WHAT TO DO:
[A] Name every hall of fame that the profile of Arnold Palmer says he belongs to.
[B] Translate this sentence from the profile of Arnold Palmer into Spanish: "Brother Palmer is the most famous figure ever to play the links."

SELECTED EXTRACT:
────────────────
Regarding sports, there is no need to repeat the long list of Arnold Palmer's golf career victories (over 90) made up, in part, of Senior PGA wins and international triumphs. Brother Palmer is the most famous figure ever to play the links. Appropriately, he is a member of the World Golf Hall of Fame, American Golf Hall of Fame, and All-American Collegiate Golf Hall of Fame. His genial personality, working-class roots (he began as a greenskeeper/caddy), and come-from-behind successes have endeared him to millions. An "Arnie's Army" of fans follows his every move. As golf's first true superstar, he has brought what was once an elite sport within the knowledge and grasp of every American.

Arnold Palmer, 33 Elect, Northern Masonic Jurisdiction

As to American enterprise, Brother Palmer, exercising his keen sense of business, has invested his sport winnings into a multi-million-dollar conglomerate manufacturing sporting goods, publishing sports books and videos, building golf courses (some 200 nationally and worldwide), and establishing the Arnold Palmer Golf Academy—a commercial empire he personally manages by piloting his own Cessna Citation jet from one company's location to another.

An American of unblushing patriotism, Brother Palmer gladly served a three-year hitch in the U.S. Coast Guard. A family man before all else, he married Winifred Walzer in 1954, and they are rightly proud of their two daughters, four granddaughters, and grandson.
────────────────
DATA SHOWN:
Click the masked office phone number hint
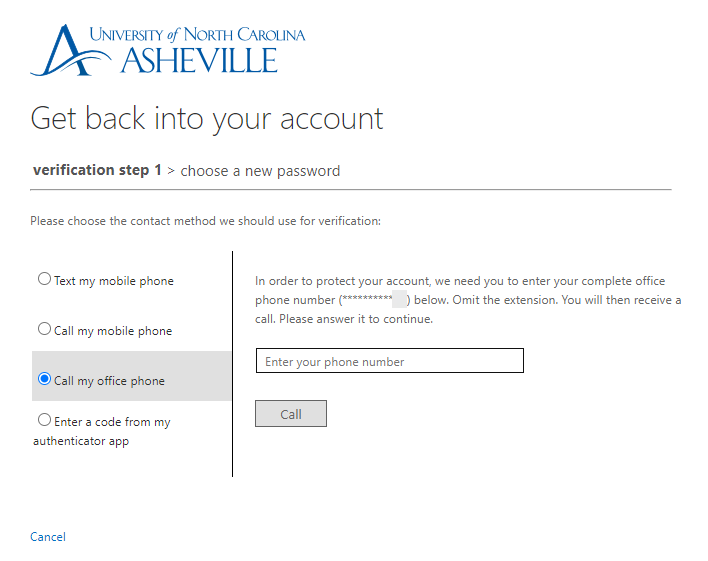Viewport: 708px width, 561px height. pos(375,300)
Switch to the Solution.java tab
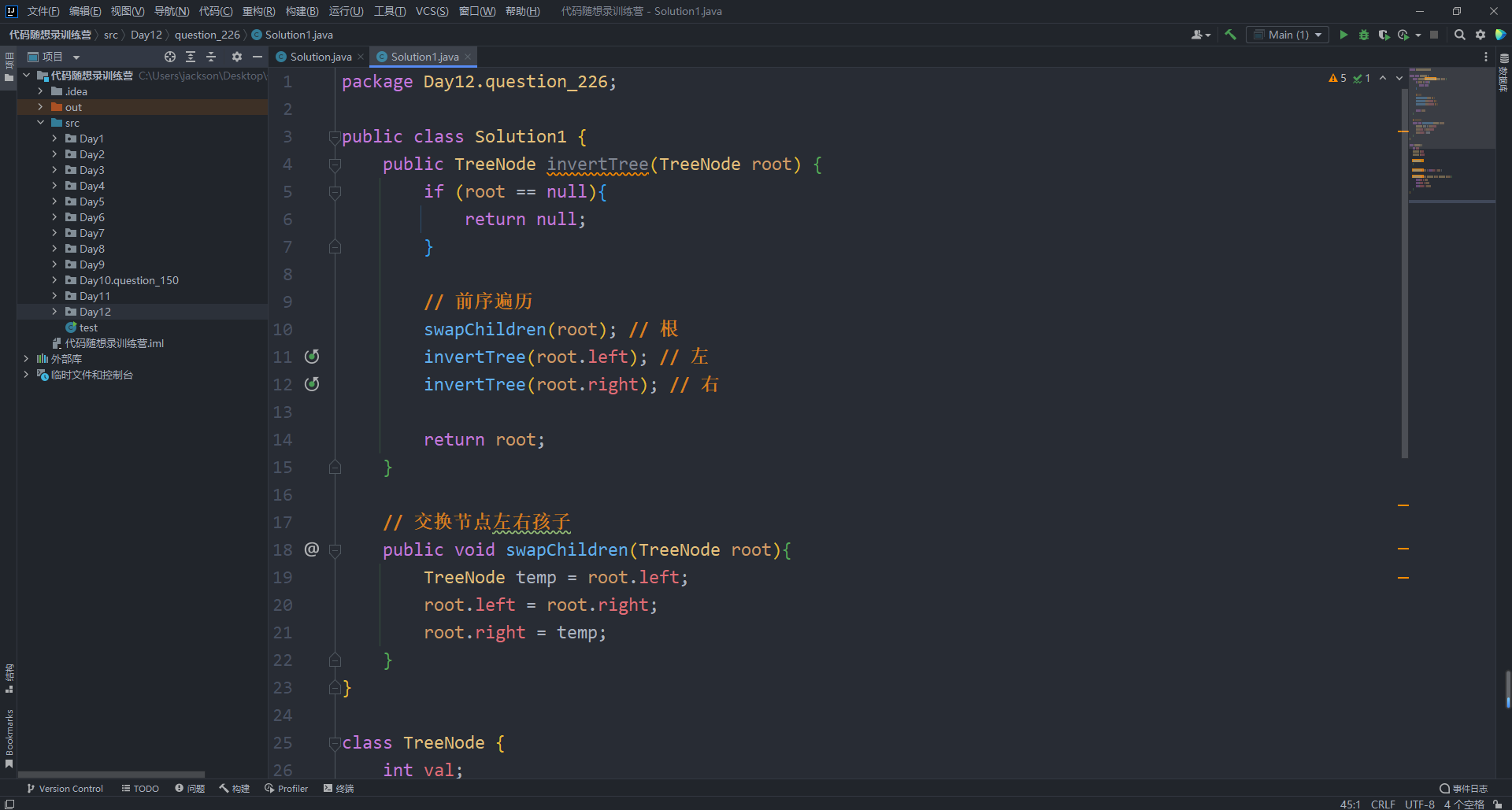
────────────────
TASK RESULTS:
[A]
World Golf Hall of Fame
American Golf Hall of Fame
All-American Collegiate Golf Hall of Fame

[B] El hermano Palmer es la figura más famosa que jamás haya jugado en los campos de golf.